Retype every entry exactly, character for character.
[Data for processing]
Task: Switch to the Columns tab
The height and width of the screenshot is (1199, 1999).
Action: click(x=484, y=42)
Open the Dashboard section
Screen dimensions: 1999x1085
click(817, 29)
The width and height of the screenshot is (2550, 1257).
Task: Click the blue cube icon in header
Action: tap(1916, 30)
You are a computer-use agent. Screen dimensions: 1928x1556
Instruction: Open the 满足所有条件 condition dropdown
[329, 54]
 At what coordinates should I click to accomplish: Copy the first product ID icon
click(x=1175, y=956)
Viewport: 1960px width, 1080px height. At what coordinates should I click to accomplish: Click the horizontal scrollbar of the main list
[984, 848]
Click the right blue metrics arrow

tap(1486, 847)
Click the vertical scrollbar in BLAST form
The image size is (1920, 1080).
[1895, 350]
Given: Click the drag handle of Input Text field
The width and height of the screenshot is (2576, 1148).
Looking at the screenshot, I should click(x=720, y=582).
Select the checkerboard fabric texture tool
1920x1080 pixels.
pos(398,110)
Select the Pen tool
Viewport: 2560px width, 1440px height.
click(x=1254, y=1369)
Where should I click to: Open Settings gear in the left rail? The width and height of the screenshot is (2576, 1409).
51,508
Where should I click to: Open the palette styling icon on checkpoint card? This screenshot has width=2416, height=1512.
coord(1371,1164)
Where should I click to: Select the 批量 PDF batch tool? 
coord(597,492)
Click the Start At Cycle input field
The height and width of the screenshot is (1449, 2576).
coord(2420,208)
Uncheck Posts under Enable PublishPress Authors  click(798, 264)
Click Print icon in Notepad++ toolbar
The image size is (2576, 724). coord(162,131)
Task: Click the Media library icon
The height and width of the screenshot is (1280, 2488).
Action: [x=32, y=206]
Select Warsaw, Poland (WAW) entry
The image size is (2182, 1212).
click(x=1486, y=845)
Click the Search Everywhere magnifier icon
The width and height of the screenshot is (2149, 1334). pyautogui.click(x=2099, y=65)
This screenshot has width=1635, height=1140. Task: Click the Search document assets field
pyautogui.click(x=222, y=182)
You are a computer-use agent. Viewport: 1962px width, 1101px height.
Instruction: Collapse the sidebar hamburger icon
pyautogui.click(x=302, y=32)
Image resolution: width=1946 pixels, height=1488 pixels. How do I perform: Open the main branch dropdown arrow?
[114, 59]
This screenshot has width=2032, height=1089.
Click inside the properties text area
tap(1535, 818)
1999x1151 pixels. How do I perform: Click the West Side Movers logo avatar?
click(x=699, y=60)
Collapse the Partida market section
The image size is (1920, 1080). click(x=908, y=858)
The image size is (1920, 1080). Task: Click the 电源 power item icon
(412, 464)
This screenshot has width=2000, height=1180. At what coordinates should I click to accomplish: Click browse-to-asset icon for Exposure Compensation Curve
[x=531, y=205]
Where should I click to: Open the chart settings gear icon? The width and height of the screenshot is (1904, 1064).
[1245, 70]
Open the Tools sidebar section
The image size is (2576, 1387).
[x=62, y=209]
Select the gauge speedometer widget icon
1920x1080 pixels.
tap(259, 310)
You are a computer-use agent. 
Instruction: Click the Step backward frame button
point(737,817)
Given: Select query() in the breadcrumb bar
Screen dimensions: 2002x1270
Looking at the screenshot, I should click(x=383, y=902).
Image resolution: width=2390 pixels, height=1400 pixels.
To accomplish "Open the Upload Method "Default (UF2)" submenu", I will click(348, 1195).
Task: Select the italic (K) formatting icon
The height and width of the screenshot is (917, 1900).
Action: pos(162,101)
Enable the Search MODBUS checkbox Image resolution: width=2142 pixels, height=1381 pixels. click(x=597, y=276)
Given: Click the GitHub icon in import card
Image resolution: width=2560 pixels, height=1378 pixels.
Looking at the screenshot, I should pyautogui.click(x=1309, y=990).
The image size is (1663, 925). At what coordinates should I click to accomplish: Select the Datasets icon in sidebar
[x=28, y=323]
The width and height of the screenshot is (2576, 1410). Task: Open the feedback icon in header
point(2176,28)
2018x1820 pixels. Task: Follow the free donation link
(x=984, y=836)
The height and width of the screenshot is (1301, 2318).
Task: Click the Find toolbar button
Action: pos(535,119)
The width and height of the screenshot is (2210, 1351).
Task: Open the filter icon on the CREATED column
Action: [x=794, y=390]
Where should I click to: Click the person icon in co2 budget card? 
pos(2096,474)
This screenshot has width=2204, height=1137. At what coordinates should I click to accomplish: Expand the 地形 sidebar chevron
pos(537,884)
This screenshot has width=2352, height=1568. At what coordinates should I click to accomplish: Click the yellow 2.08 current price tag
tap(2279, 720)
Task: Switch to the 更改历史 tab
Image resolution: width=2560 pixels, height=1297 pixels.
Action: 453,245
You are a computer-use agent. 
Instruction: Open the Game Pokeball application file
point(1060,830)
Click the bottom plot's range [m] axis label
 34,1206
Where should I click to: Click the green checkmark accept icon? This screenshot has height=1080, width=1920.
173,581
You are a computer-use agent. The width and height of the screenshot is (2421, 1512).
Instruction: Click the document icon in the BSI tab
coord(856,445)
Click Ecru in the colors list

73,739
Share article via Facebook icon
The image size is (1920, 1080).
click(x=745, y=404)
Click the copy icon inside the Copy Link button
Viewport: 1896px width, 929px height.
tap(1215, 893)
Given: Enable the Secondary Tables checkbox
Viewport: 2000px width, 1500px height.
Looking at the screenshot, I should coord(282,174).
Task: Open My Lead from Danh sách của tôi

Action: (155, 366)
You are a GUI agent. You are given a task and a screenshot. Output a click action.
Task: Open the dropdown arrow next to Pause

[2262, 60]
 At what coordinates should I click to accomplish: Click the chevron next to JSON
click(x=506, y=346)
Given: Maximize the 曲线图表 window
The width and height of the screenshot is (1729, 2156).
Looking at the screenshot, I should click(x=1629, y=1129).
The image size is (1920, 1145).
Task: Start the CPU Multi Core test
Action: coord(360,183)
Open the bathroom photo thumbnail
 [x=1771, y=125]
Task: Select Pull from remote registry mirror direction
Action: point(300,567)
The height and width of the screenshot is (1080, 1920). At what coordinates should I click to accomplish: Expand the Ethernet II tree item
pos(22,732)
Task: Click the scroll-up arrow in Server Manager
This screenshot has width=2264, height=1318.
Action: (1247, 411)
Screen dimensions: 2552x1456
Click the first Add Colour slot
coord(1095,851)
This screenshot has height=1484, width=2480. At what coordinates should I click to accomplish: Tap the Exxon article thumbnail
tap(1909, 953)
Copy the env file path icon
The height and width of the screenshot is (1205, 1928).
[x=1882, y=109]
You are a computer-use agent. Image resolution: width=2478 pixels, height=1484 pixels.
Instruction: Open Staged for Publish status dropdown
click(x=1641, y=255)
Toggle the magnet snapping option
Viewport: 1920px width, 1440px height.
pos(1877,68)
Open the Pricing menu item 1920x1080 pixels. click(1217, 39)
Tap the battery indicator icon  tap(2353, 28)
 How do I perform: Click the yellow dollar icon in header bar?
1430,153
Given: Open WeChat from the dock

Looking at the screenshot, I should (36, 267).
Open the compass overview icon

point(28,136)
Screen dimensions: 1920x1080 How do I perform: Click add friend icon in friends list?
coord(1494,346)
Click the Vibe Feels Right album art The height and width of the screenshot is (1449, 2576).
[/Data for processing]
Solution to this exercise:
Task: Switch to the Columns tab
The height and width of the screenshot is (1199, 1999).
Action: click(x=484, y=42)
Open the Dashboard section
Screen dimensions: 1999x1085
click(817, 29)
The width and height of the screenshot is (2550, 1257).
Task: Click the blue cube icon in header
Action: tap(1916, 30)
You are a computer-use agent. Screen dimensions: 1928x1556
Instruction: Open the 满足所有条件 condition dropdown
[329, 54]
 At what coordinates should I click to accomplish: Copy the first product ID icon
click(x=1175, y=956)
Viewport: 1960px width, 1080px height. At what coordinates should I click to accomplish: Click the horizontal scrollbar of the main list
[984, 848]
Click the right blue metrics arrow

tap(1486, 847)
Click the vertical scrollbar in BLAST form
The image size is (1920, 1080).
[1895, 350]
Given: Click the drag handle of Input Text field
The width and height of the screenshot is (2576, 1148).
Looking at the screenshot, I should click(x=720, y=582).
Select the checkerboard fabric texture tool
1920x1080 pixels.
pos(398,110)
Select the Pen tool
Viewport: 2560px width, 1440px height.
click(x=1254, y=1369)
Where should I click to: Open Settings gear in the left rail? The width and height of the screenshot is (2576, 1409).
51,508
Where should I click to: Open the palette styling icon on checkpoint card? This screenshot has width=2416, height=1512.
coord(1371,1164)
Where should I click to: Select the 批量 PDF batch tool? 
coord(597,492)
Click the Start At Cycle input field
The height and width of the screenshot is (1449, 2576).
coord(2420,208)
Uncheck Posts under Enable PublishPress Authors  click(798, 264)
Click Print icon in Notepad++ toolbar
The image size is (2576, 724). coord(162,131)
Task: Click the Media library icon
The height and width of the screenshot is (1280, 2488).
Action: [x=32, y=206]
Select Warsaw, Poland (WAW) entry
The image size is (2182, 1212).
click(x=1486, y=845)
Click the Search Everywhere magnifier icon
The width and height of the screenshot is (2149, 1334). pyautogui.click(x=2099, y=65)
This screenshot has width=1635, height=1140. Task: Click the Search document assets field
pyautogui.click(x=222, y=182)
You are a computer-use agent. Viewport: 1962px width, 1101px height.
Instruction: Collapse the sidebar hamburger icon
pyautogui.click(x=302, y=32)
Image resolution: width=1946 pixels, height=1488 pixels. How do I perform: Open the main branch dropdown arrow?
[114, 59]
This screenshot has width=2032, height=1089.
Click inside the properties text area
tap(1535, 818)
1999x1151 pixels. How do I perform: Click the West Side Movers logo avatar?
click(x=699, y=60)
Collapse the Partida market section
The image size is (1920, 1080). click(x=908, y=858)
The image size is (1920, 1080). Task: Click the 电源 power item icon
(412, 464)
This screenshot has width=2000, height=1180. At what coordinates should I click to accomplish: Click browse-to-asset icon for Exposure Compensation Curve
[x=531, y=205]
Where should I click to: Open the chart settings gear icon? The width and height of the screenshot is (1904, 1064).
[1245, 70]
Open the Tools sidebar section
The image size is (2576, 1387).
[x=62, y=209]
Select the gauge speedometer widget icon
1920x1080 pixels.
tap(259, 310)
You are a computer-use agent. 
Instruction: Click the Step backward frame button
point(737,817)
Given: Select query() in the breadcrumb bar
Screen dimensions: 2002x1270
Looking at the screenshot, I should click(x=383, y=902).
Image resolution: width=2390 pixels, height=1400 pixels.
To accomplish "Open the Upload Method "Default (UF2)" submenu", I will click(348, 1195).
Task: Select the italic (K) formatting icon
The height and width of the screenshot is (917, 1900).
Action: pos(162,101)
Enable the Search MODBUS checkbox Image resolution: width=2142 pixels, height=1381 pixels. click(x=597, y=276)
Given: Click the GitHub icon in import card
Image resolution: width=2560 pixels, height=1378 pixels.
Looking at the screenshot, I should pyautogui.click(x=1309, y=990).
The image size is (1663, 925). At what coordinates should I click to accomplish: Select the Datasets icon in sidebar
[x=28, y=323]
The width and height of the screenshot is (2576, 1410). Task: Open the feedback icon in header
point(2176,28)
2018x1820 pixels. Task: Follow the free donation link
(x=984, y=836)
The height and width of the screenshot is (1301, 2318).
Task: Click the Find toolbar button
Action: pos(535,119)
The width and height of the screenshot is (2210, 1351).
Task: Open the filter icon on the CREATED column
Action: [x=794, y=390]
Where should I click to: Click the person icon in co2 budget card? 
pos(2096,474)
This screenshot has width=2204, height=1137. At what coordinates should I click to accomplish: Expand the 地形 sidebar chevron
pos(537,884)
This screenshot has width=2352, height=1568. At what coordinates should I click to accomplish: Click the yellow 2.08 current price tag
tap(2279, 720)
Task: Switch to the 更改历史 tab
Image resolution: width=2560 pixels, height=1297 pixels.
Action: 453,245
You are a computer-use agent. 
Instruction: Open the Game Pokeball application file
point(1060,830)
Click the bottom plot's range [m] axis label
 34,1206
Where should I click to: Click the green checkmark accept icon? This screenshot has height=1080, width=1920.
173,581
You are a computer-use agent. The width and height of the screenshot is (2421, 1512).
Instruction: Click the document icon in the BSI tab
coord(856,445)
Click Ecru in the colors list

73,739
Share article via Facebook icon
The image size is (1920, 1080).
click(x=745, y=404)
Click the copy icon inside the Copy Link button
Viewport: 1896px width, 929px height.
tap(1215, 893)
Given: Enable the Secondary Tables checkbox
Viewport: 2000px width, 1500px height.
Looking at the screenshot, I should coord(282,174).
Task: Open My Lead from Danh sách của tôi

Action: (155, 366)
You are a GUI agent. You are given a task and a screenshot. Output a click action.
Task: Open the dropdown arrow next to Pause

[2262, 60]
 At what coordinates should I click to accomplish: Click the chevron next to JSON
click(x=506, y=346)
Given: Maximize the 曲线图表 window
The width and height of the screenshot is (1729, 2156).
Looking at the screenshot, I should click(x=1629, y=1129).
The image size is (1920, 1145).
Task: Start the CPU Multi Core test
Action: coord(360,183)
Open the bathroom photo thumbnail
 [x=1771, y=125]
Task: Select Pull from remote registry mirror direction
Action: point(300,567)
The height and width of the screenshot is (1080, 1920). At what coordinates should I click to accomplish: Expand the Ethernet II tree item
pos(22,732)
Task: Click the scroll-up arrow in Server Manager
This screenshot has width=2264, height=1318.
Action: (1247, 411)
Screen dimensions: 2552x1456
Click the first Add Colour slot
coord(1095,851)
This screenshot has height=1484, width=2480. At what coordinates should I click to accomplish: Tap the Exxon article thumbnail
tap(1909, 953)
Copy the env file path icon
The height and width of the screenshot is (1205, 1928).
[x=1882, y=109]
You are a computer-use agent. Image resolution: width=2478 pixels, height=1484 pixels.
Instruction: Open Staged for Publish status dropdown
click(x=1641, y=255)
Toggle the magnet snapping option
Viewport: 1920px width, 1440px height.
pos(1877,68)
Open the Pricing menu item 1920x1080 pixels. click(1217, 39)
Tap the battery indicator icon  tap(2353, 28)
 How do I perform: Click the yellow dollar icon in header bar?
1430,153
Given: Open WeChat from the dock

Looking at the screenshot, I should (36, 267).
Open the compass overview icon

point(28,136)
Screen dimensions: 1920x1080 How do I perform: Click add friend icon in friends list?
coord(1494,346)
Click the Vibe Feels Right album art The height and width of the screenshot is (1449, 2576).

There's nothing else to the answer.